### What to work on:
Would you transcribe each entry precisely as it stands, setting aside any images?

[Stored items]
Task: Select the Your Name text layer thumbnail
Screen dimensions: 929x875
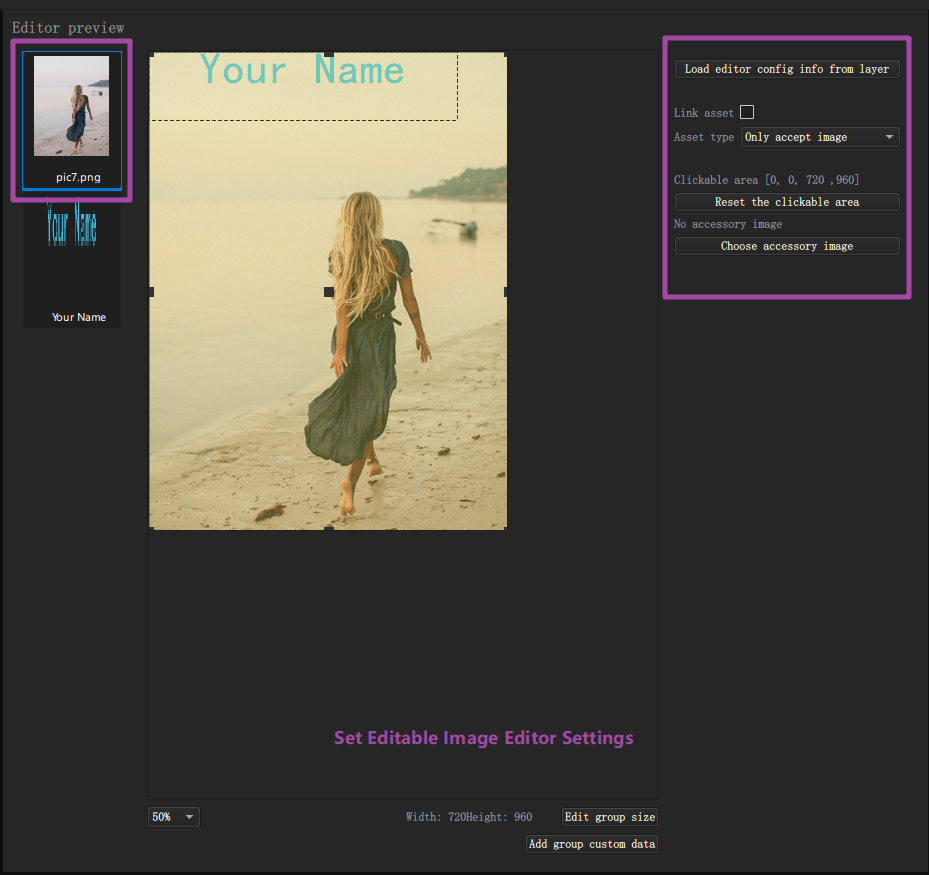Action: pyautogui.click(x=72, y=261)
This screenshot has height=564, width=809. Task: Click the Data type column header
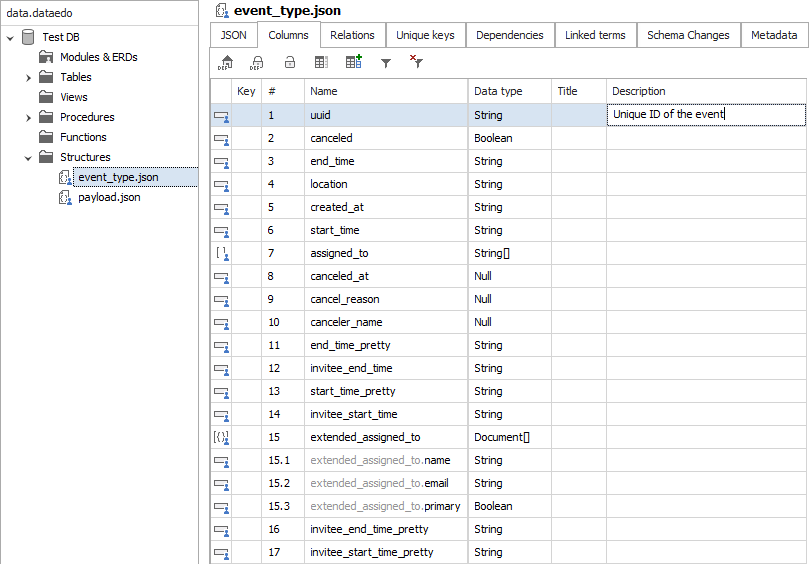498,91
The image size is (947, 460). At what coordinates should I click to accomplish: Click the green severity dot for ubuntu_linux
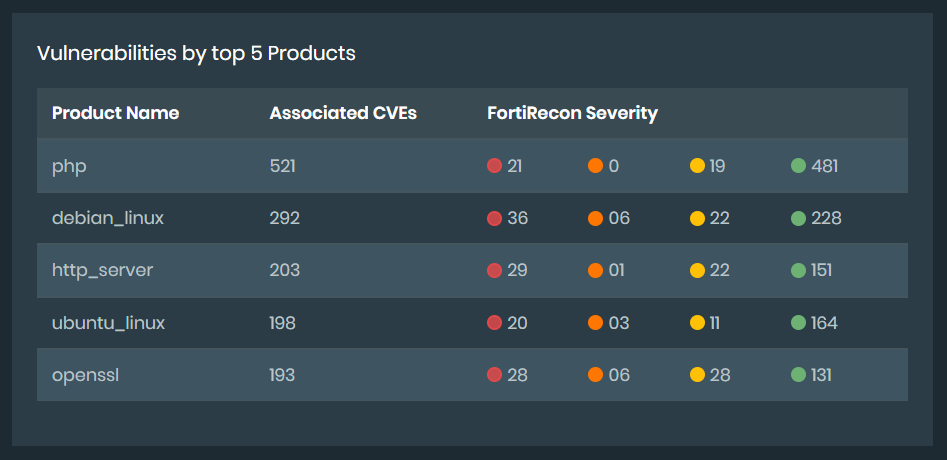[x=798, y=323]

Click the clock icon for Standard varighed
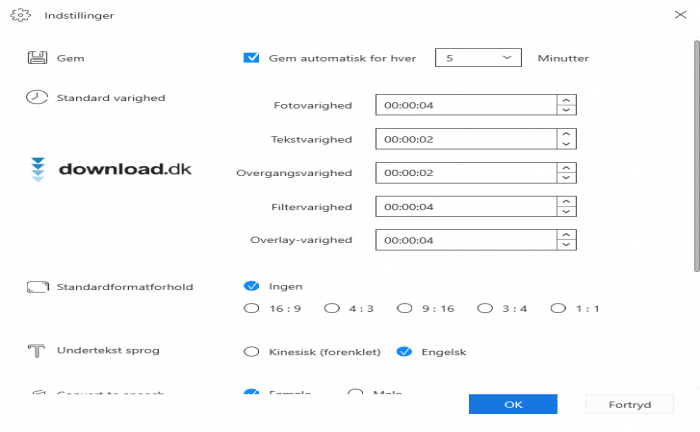37,97
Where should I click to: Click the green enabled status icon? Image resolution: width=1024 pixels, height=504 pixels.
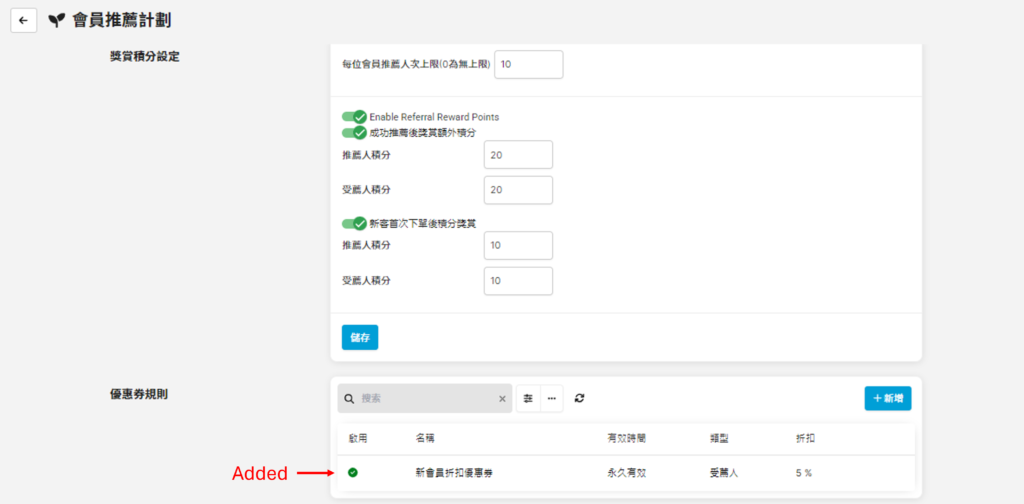point(353,472)
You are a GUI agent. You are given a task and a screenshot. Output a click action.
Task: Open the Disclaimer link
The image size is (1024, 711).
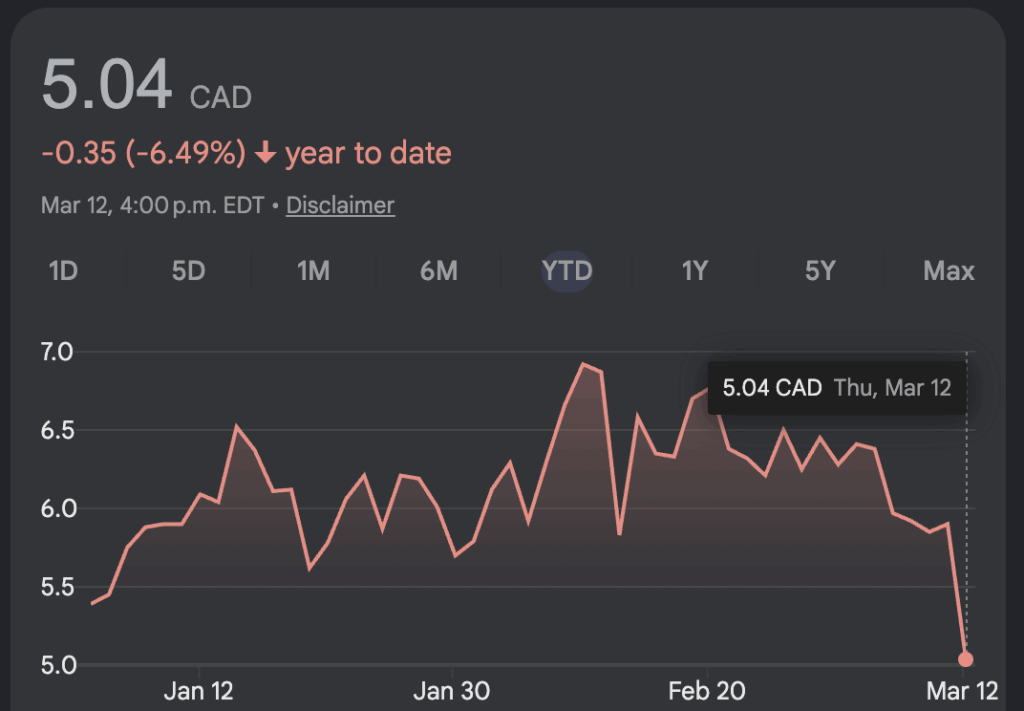[x=340, y=205]
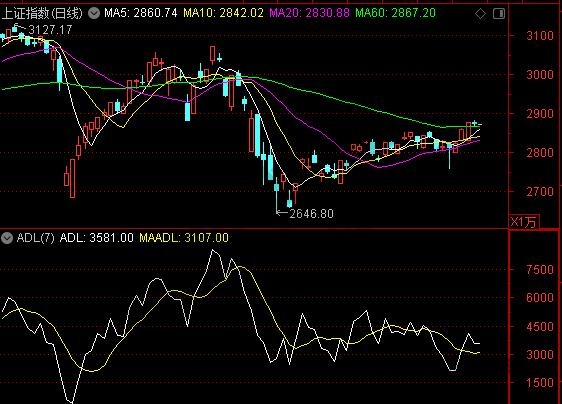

### Answer to the problem:
Task: Select the Your Name text layer thumbnail
Screen dimensions: 929x875
Action: pyautogui.click(x=72, y=261)
This screenshot has height=564, width=809. Task: Click the Data type column header
498,91
The image size is (947, 460). At what coordinates should I click to accomplish: Click the green severity dot for ubuntu_linux
[x=798, y=323]

Click the clock icon for Standard varighed
37,97
Where should I click to: Click the green enabled status icon? Image resolution: width=1024 pixels, height=504 pixels.
point(353,472)
You are a GUI agent. You are given a task and a screenshot. Output a click action.
Task: Open the Disclaimer link
The image size is (1024, 711).
[x=340, y=205]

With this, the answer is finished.